Oversubscribed Non-Brokered Private Placement
On January 12, TerrAscend announced an oversubscribed, non-brokered private placement for gross proceeds of approximately CA$224.0 million (about US$175.0 million), with 80% of the commitments coming from four large U.S. institutional investors, including Wasatch Global Investors. (Source: “TerrAscend Announces Oversubscribed C$224 Million Non-Brokered Private Placement,” TerrAscend Corp, January 12, 2021.)
The offering consists of 18,115,623 common shares issued at the price of CA$12.35 per common share.
“TerrAscend is strategically building depth and scale in some of the largest and highest growth markets in the U.S. cannabis industry,” said Jason Ackerman, CEO and executive chairman. (Source: Ibid.)
“This financing further solidifies an already strong balance sheet providing the company with ample cash to both accelerate existing expansion plans and simultaneously pursue [merger and acquisition] transactions in additional limited license states.”
Record Third-Quarter Results
In November, TerrAscend announced that its revenue for the third quarter of 2020 increased 90% year-over-year and 36% quarter-over-quarter to a record $50.9 million. (Source: “TerrAscend Reports Record Third Quarter 2020 Net Sales of $51 Million and Adjusted EBITDA(1) of $17.8 Million,” TerrAscend Corp, November 18, 2020.)
The company reported a third-quarter net loss of $17.6 million, versus a second-quarter net loss of $13.6 million and a 2019 third-quarter net loss of $17.3 million. TerrAscend blamed the net loss on a net increase in fair value of warrant and derivative liability of $22.2 million and a revaluation of contingent consideration of $8.1 million.
TerrAscend Corp’s adjusted net income for the 2020 third quarter was $12.7 million. This represents the first positive results in the company’s history. For the second quarter, TerrAscend reported an adjusted net loss of $7.4 million. For the 2019 third quarter, TerrAscend reported an adjusted net loss of $17.3 million.
TerrAscend’s EBITDA were $17.8 million, compared to $11.4 million in the second quarter and an EBITDA loss of $6.6 million in the 2019 third quarter.

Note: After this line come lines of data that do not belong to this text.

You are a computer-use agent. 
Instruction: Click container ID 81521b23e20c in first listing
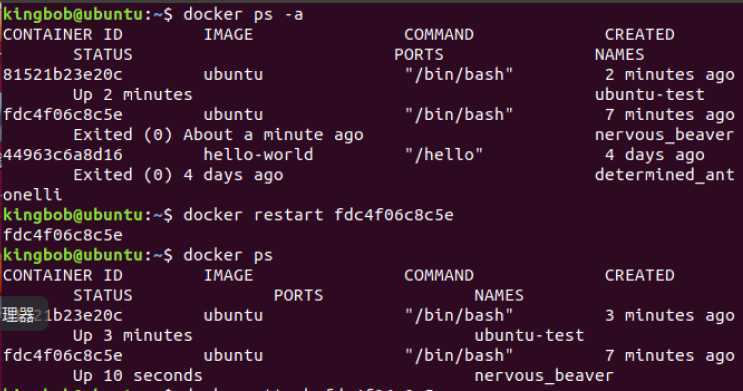point(63,74)
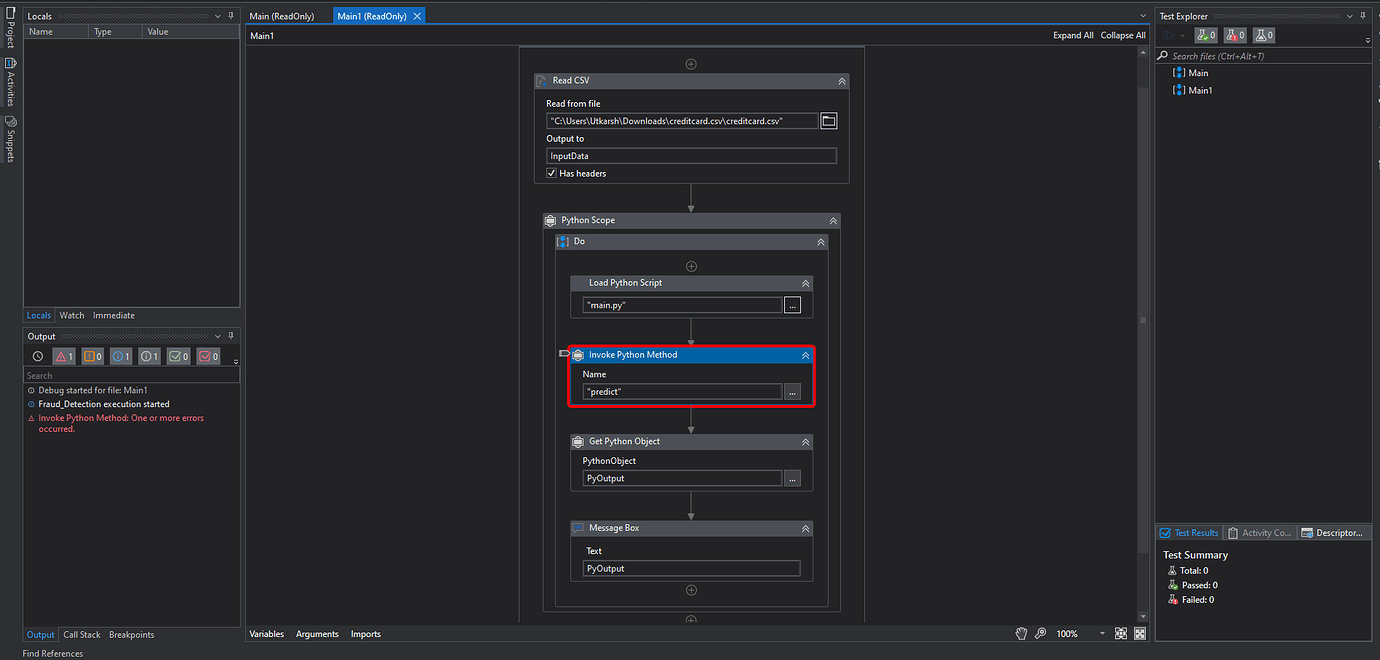Screen dimensions: 1380x660
Task: Filter passed tests in Test Explorer
Action: pyautogui.click(x=1206, y=35)
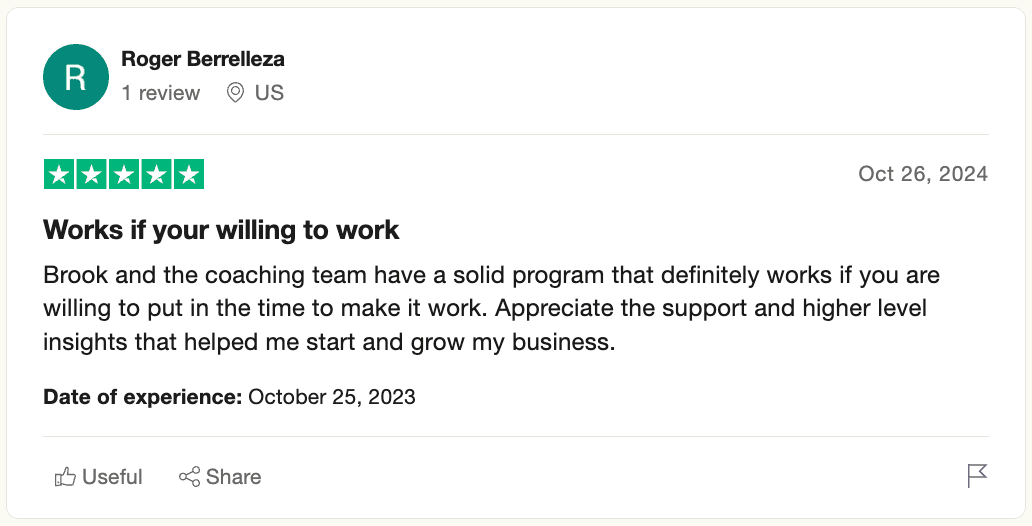Image resolution: width=1032 pixels, height=526 pixels.
Task: Click the share nodes icon
Action: [189, 477]
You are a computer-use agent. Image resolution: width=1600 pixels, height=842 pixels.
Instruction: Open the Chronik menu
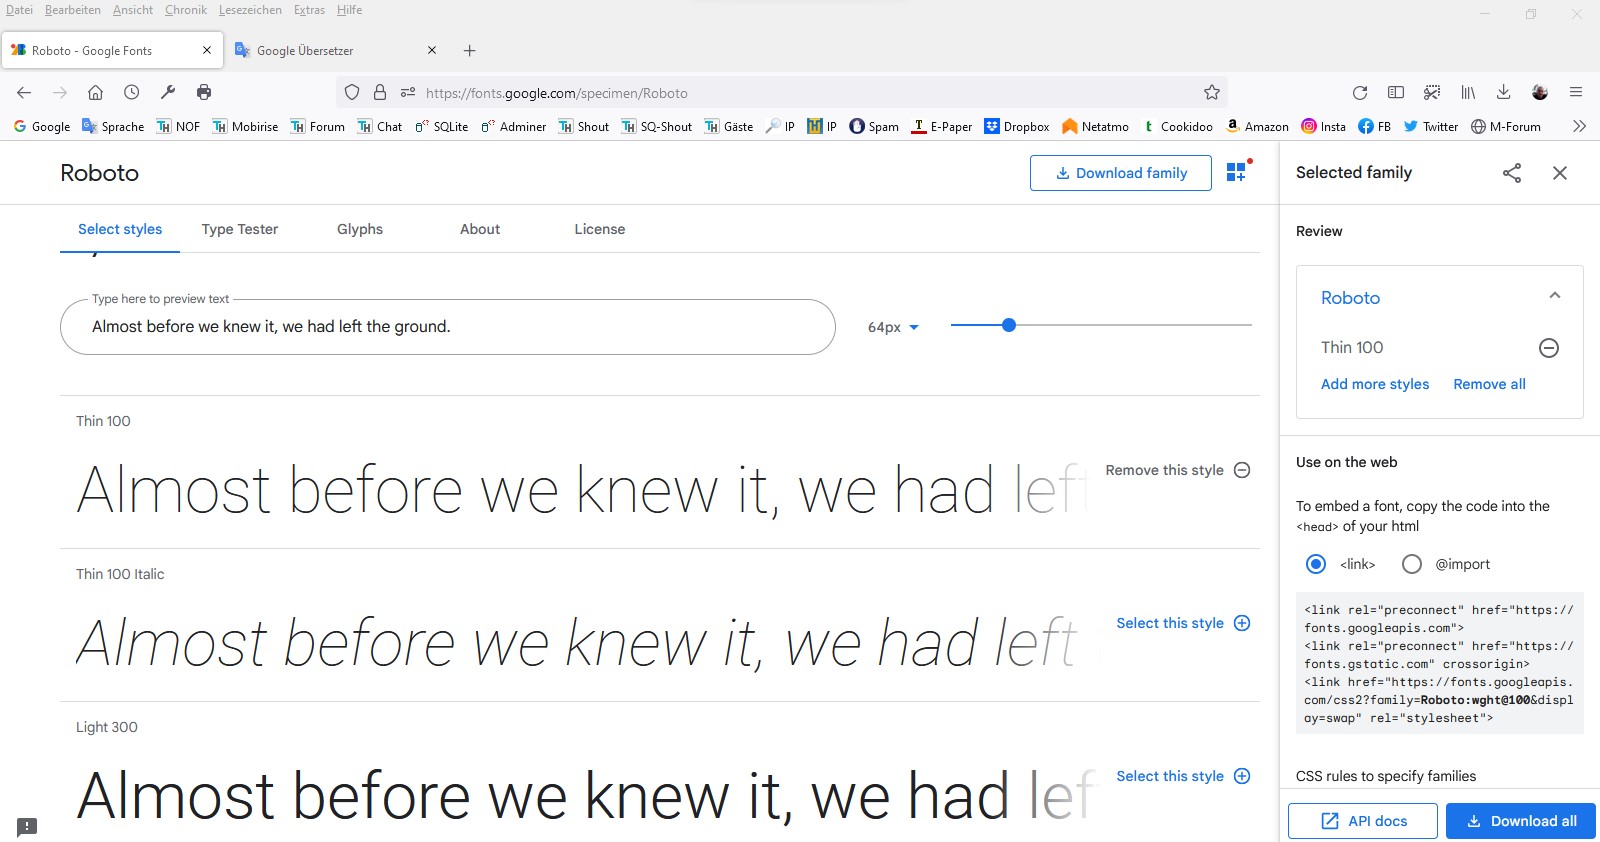[x=185, y=10]
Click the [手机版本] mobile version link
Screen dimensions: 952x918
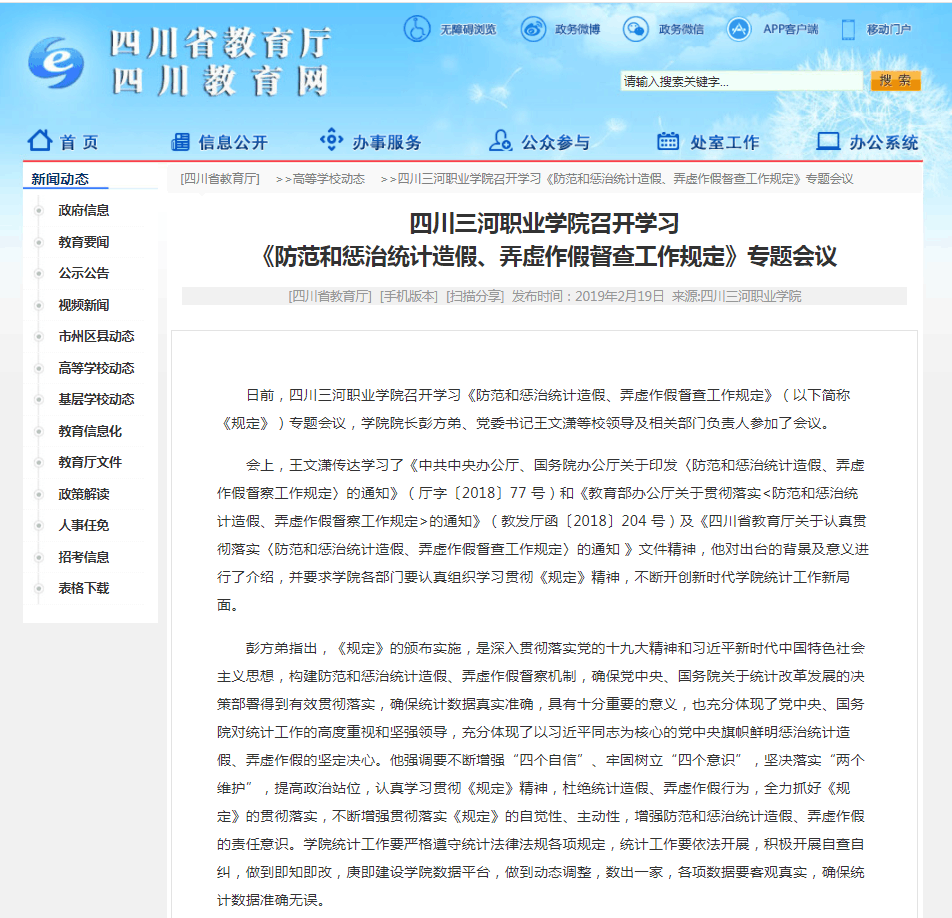coord(409,296)
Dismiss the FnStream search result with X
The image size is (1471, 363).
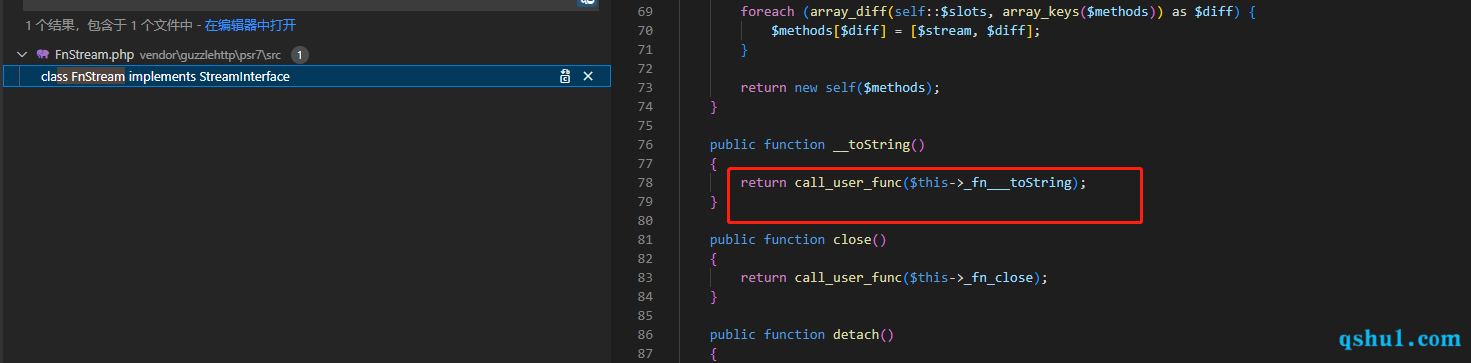[x=588, y=76]
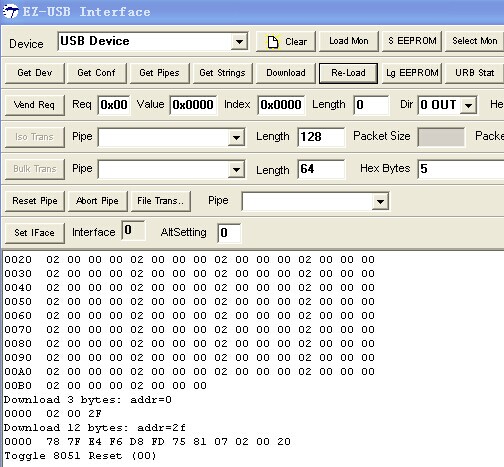Click the Get Conf button

97,73
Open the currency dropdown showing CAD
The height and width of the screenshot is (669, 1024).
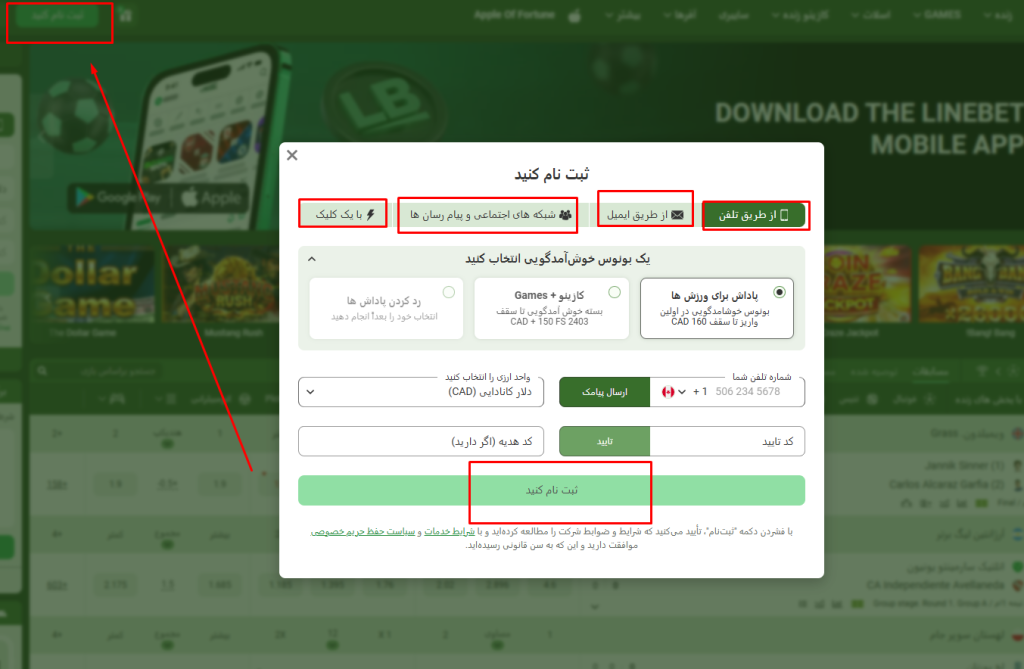point(421,392)
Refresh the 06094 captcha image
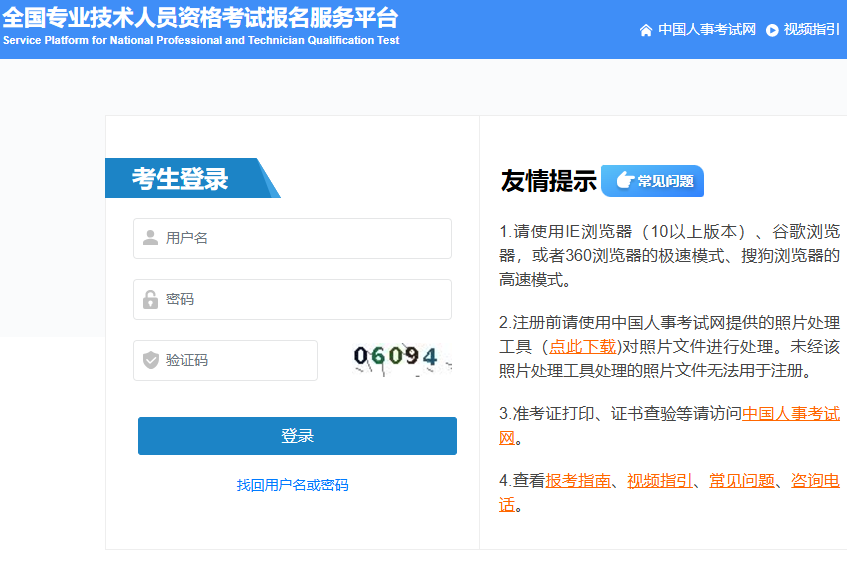 [x=399, y=359]
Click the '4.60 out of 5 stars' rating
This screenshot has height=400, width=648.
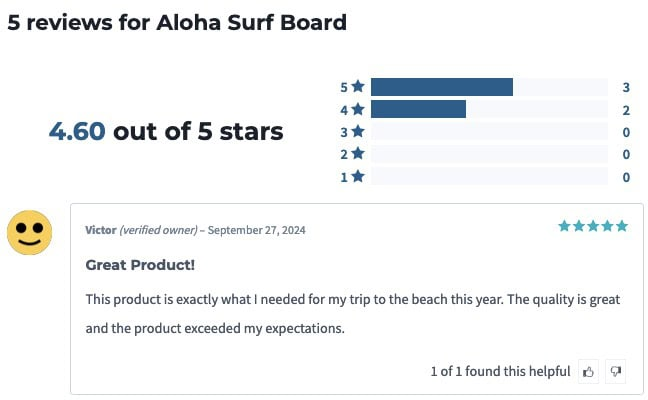[x=166, y=131]
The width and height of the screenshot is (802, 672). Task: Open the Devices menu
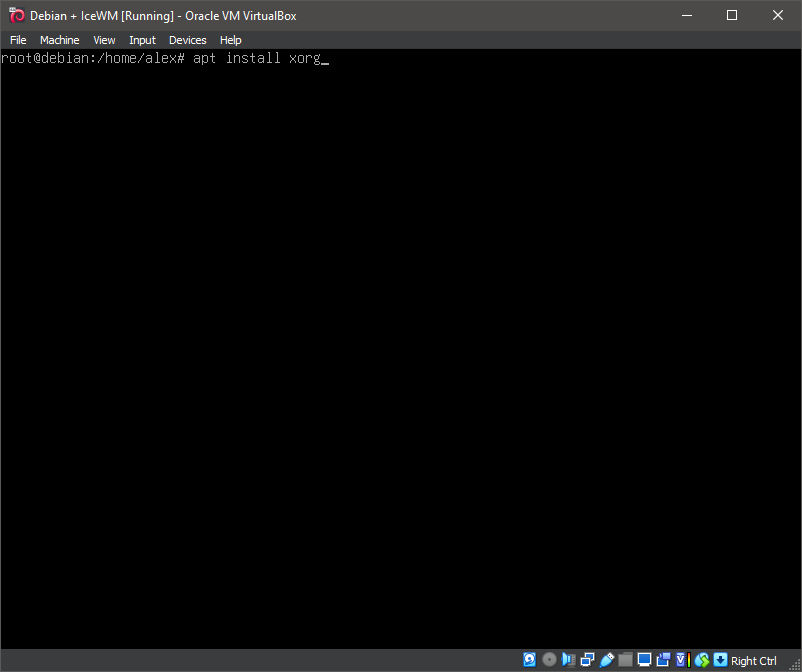[187, 40]
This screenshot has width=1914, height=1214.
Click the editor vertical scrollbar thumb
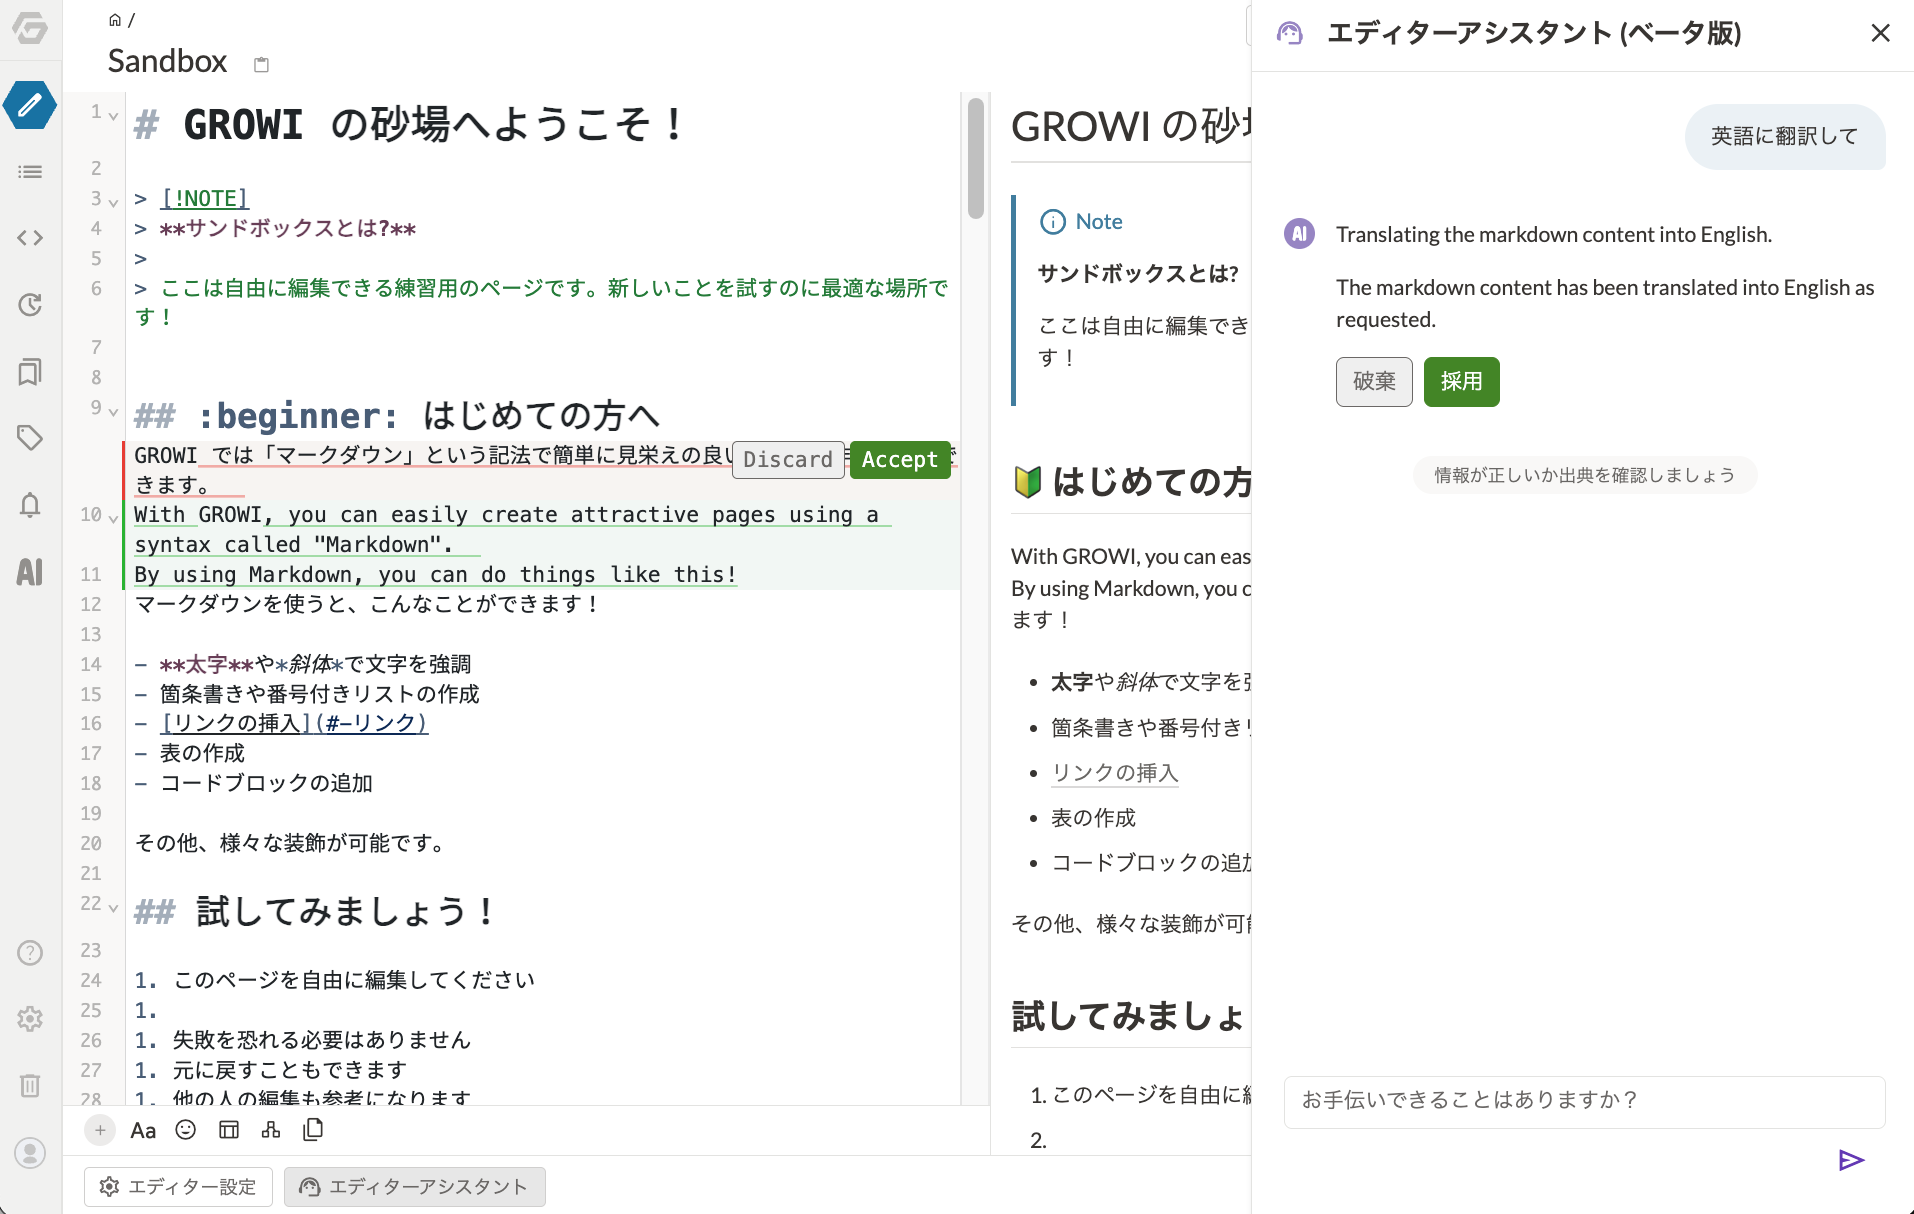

During the third quarter, TerrAscend Corp:
- Completed an additional 25% cultivation expansion in Pennsylvania
- Achieved breakeven adjusted EBITDA in its Canadian division
- Opened its third Pennsylvania “Apothecarium” dispensary, in Thorndale
- Opened its fourth California Apothecarium dispensary, in Berkeley
- Received approval for, and commenced cultivation in, its 37,000-square-foot New Jersey greenhouse—the first approved for medical cannabis cultivation in the state
Outlook for 2020 and 2021
TerrAscend increased its full-year 2020 guidance to at least $196.0 million in net sales and at least $54.0 million of adjusted EBITDA. In 2019, TerrAscend reported full-year revenue of $84.9 million.
For 2021, the company expects full-year net sales in the range of $360.0 to $380.0 million and adjusted EBITDA in the range of $140.0 to $160.0 million.
What’s not to like about TerrAscend Corp? The company has a strong balance sheet, record financial results, an expanded U.S. footprint, and an increased guidance for 2020.
If any pot stock deserves to uplist to the Nasdaq, it’s TerrAscend stock.